The word is also related to bid (Old English biddan) and Gothic bidjan "to ask, pray." The sense in Modern English was further transferred to other small globular bodies, such as "drop of liquid" (1590s), "small knob forming front sight of a gun" (1831, Kentucky slang); hence draw a bead on "take aim at," 1841, U.S. colloquial.

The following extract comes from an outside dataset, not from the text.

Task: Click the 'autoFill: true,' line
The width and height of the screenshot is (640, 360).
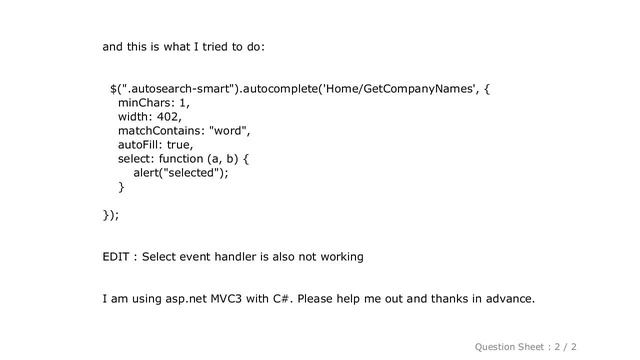Action: tap(156, 145)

adjective suffix, "full of or characterized by," from Old English -ig, from Proto-Germanic *-iga- (source also of Dutch, Danish, German -ig, Gothic -egs), from PIE -(i)ko-, adjectival suffix, cognate with elements in Greek -ikos, Latin -icus (see -ic). Originally added to nouns in Old English; used from 13c. with verbs, and by 15c. even with other adjectives (for example crispy). Adjectives such as hugy, vasty are artificial words that exist for the sake of poetical metrics.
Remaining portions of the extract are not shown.